## To be done
Copy the part of the listing below that opens with the line containing "How do I perform: Click the compress" and closes with the line containing "Image resolution: width=948", both lines included. Reproduce these lines character for character, and nothing else.

## Records provided

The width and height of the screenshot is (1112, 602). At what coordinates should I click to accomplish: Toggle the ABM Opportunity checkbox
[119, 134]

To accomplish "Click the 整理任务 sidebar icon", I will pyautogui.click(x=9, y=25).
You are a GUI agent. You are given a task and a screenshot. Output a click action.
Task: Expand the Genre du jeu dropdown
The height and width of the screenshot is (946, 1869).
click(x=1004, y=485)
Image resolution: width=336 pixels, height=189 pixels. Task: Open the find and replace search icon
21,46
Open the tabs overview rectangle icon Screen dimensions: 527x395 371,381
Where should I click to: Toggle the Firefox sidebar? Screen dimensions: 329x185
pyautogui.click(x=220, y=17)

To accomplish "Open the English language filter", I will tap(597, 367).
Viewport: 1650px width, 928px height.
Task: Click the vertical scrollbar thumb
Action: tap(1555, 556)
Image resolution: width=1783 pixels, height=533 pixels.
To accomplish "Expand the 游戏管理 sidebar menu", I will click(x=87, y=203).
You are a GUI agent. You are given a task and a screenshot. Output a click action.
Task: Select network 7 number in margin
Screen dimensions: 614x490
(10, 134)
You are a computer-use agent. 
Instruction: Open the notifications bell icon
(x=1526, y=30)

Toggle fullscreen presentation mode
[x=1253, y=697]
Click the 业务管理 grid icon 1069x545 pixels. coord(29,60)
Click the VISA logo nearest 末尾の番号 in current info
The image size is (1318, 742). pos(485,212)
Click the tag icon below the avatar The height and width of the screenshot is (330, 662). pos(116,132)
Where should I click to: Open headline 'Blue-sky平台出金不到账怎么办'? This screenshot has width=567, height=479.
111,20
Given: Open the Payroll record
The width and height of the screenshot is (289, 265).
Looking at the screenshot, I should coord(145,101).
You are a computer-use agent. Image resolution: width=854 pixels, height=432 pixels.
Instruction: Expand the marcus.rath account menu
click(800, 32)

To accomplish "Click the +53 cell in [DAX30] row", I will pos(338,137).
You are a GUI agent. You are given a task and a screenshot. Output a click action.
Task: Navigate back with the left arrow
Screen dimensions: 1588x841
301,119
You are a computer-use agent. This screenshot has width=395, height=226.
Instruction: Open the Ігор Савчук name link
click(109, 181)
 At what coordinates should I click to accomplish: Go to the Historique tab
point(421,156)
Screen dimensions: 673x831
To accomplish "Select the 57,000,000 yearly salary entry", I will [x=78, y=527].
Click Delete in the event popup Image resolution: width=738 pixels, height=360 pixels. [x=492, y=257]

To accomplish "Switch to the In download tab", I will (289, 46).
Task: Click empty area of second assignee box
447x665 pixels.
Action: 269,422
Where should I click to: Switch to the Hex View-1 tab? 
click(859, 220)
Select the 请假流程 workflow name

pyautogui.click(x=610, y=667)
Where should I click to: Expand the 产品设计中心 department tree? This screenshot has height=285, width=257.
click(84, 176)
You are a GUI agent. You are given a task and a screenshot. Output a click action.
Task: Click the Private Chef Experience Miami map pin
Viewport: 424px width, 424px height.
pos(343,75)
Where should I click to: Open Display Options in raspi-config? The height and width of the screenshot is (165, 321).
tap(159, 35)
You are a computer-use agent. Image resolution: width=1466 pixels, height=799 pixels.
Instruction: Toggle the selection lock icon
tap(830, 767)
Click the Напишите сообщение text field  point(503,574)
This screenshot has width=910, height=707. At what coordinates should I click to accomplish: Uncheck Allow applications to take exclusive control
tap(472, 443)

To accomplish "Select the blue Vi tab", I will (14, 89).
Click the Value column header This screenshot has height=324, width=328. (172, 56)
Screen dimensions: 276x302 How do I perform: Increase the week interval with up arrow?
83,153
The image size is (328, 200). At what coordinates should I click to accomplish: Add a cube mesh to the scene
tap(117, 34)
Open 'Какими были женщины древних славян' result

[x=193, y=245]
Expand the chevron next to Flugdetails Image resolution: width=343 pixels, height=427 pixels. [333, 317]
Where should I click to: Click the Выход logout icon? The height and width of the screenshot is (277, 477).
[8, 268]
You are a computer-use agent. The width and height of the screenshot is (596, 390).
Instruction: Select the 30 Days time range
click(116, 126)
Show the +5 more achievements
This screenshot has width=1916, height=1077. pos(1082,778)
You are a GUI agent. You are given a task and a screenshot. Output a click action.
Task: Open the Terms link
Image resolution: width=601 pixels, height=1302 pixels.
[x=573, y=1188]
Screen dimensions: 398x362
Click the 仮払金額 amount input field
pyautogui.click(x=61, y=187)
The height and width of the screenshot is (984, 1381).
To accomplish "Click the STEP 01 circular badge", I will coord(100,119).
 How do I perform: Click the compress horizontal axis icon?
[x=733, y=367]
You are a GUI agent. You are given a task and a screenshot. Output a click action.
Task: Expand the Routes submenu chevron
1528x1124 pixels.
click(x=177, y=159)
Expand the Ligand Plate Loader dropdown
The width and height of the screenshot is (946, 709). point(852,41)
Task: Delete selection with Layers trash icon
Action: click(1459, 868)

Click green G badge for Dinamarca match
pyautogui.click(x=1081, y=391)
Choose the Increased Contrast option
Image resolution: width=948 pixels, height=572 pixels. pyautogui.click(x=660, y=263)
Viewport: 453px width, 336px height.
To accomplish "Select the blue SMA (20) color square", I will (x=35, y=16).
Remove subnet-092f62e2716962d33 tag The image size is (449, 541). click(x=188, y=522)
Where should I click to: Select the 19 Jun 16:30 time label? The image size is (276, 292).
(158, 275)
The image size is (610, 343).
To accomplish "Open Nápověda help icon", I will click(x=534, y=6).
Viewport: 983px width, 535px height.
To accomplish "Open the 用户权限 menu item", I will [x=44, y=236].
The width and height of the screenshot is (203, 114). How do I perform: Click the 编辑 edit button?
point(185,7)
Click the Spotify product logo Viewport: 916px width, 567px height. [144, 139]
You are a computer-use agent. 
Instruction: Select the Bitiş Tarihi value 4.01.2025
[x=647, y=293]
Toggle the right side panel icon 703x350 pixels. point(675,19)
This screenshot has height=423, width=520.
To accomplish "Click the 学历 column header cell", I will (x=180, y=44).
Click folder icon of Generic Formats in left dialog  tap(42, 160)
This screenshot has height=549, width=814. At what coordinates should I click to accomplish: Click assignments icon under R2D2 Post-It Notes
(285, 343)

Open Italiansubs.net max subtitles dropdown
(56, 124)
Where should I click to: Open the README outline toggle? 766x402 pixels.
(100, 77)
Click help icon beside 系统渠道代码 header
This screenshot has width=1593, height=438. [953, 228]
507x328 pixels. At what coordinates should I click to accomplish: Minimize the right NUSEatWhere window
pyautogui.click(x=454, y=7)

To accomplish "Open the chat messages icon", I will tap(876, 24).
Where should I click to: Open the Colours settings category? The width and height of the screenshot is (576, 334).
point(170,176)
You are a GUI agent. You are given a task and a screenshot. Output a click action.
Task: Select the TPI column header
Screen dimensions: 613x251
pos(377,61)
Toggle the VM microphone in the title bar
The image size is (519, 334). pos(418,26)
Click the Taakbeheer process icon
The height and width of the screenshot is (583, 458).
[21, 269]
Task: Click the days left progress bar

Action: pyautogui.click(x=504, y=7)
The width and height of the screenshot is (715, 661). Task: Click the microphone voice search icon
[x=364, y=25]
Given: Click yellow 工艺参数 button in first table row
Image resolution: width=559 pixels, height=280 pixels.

## Correct output
 How do I perform: Click the compress horizontal axis icon?
[x=733, y=367]
You are a GUI agent. You are given a task and a screenshot. Output a click action.
Task: Expand the Routes submenu chevron
1528x1124 pixels.
click(x=177, y=159)
Expand the Ligand Plate Loader dropdown
The width and height of the screenshot is (946, 709). point(852,41)
Task: Delete selection with Layers trash icon
Action: click(1459, 868)

Click green G badge for Dinamarca match
pyautogui.click(x=1081, y=391)
Choose the Increased Contrast option
Image resolution: width=948 pixels, height=572 pixels. pyautogui.click(x=660, y=263)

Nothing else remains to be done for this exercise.